The taxation of inheritances should be graduated, the tax increasing as the relationship becomes more distant, and as the property becomes larger. This is in the line of the present development of taxation of inheritances. . . .

The use to be made of the funds acquired by the taxation of inheritances, and by establishing the co-heirship of town and state, must vary according to time and place. . . . In cases of cities, towns, and states weighed down with debt, the payment of bonds would be an excellent employment of the funds. In case taxes are extraordinarily high and are weighing down industry, the tax rate might be reduced. I think, however, that there are very few places in the United States where a properly developed tax system would not provide for all present expenditures of government without overburdening anyone. But there are great improvements which it is desirable to carry out, and these funds could be used to effect improvements which cost too much to be defrayed out of the ordinary taxation.
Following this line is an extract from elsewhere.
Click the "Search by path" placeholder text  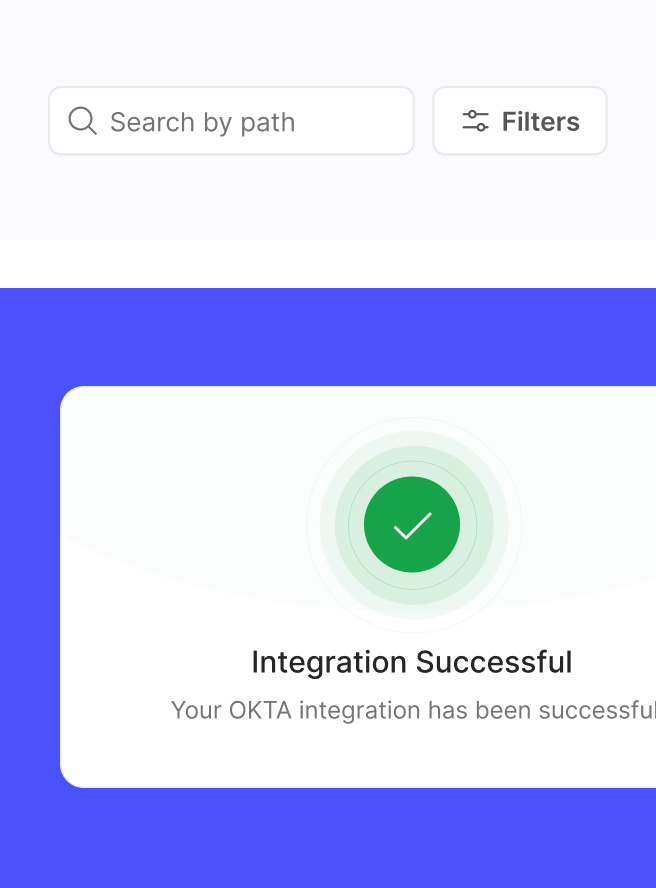click(x=202, y=122)
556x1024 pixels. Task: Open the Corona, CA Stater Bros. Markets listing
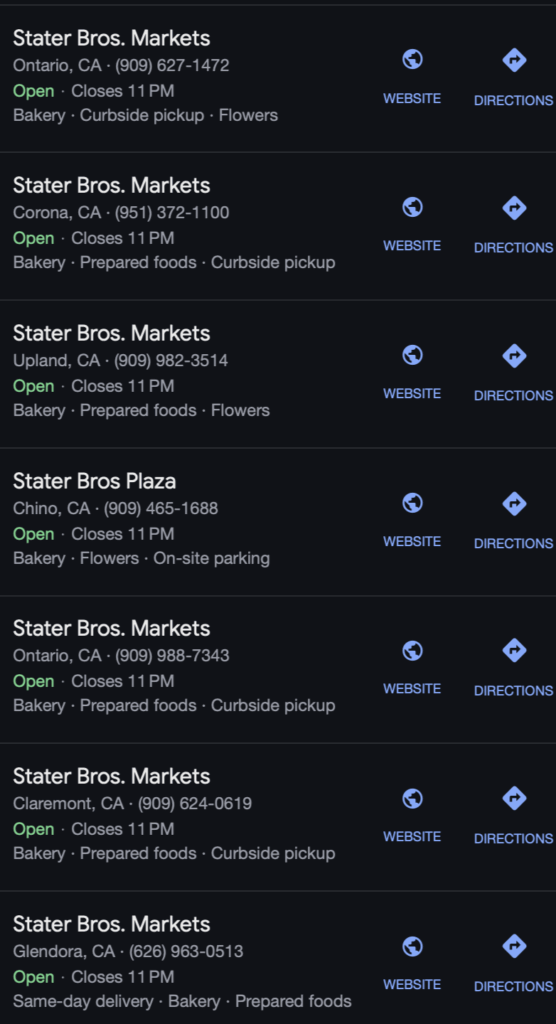coord(112,185)
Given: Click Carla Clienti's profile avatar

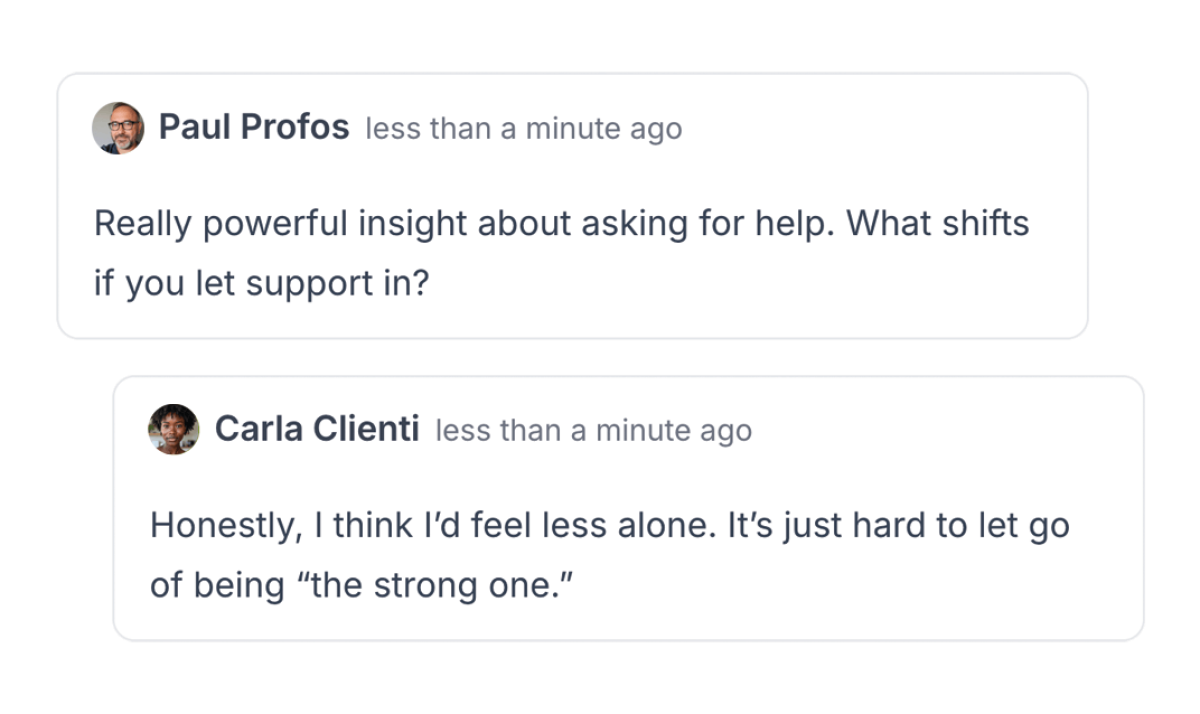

The states of the Union, and many of the towns, ought to go into forestry, purchasing large tracts of land, especially on mountains and along river courses, and covering these with trees. States and cities have allowed the ownership of valuable public works to slip away from them into the hands of private corporations. Waterworks, gasworks, streetcar lines, and the like might be purchased and operated at cost. All great cities require a larger number of parks, especially of small parks in the crowded sections. Sanitary measures may be mentioned, and some of these are expensive. They, however, lower the death rate and improve the health of the community. There are many cities which ought to buy slums and tear down the houses in them. The city of Manchester, England, bought quite a large tract of land in the center of the city, which was the worst slum region in it, and tore down all the houses. It then leased the land for a limited term of years, to be built up with houses according to plans and specifications laid down. The result has been a remarkable improvement in Manchester, and it is said that, when these leases fall in, Manchester will be one of the richest, if not the richest, municipal corporation in the world. London has recently decided to undertake a similar improvement, but it is stated that in the case of London this will involve great expense.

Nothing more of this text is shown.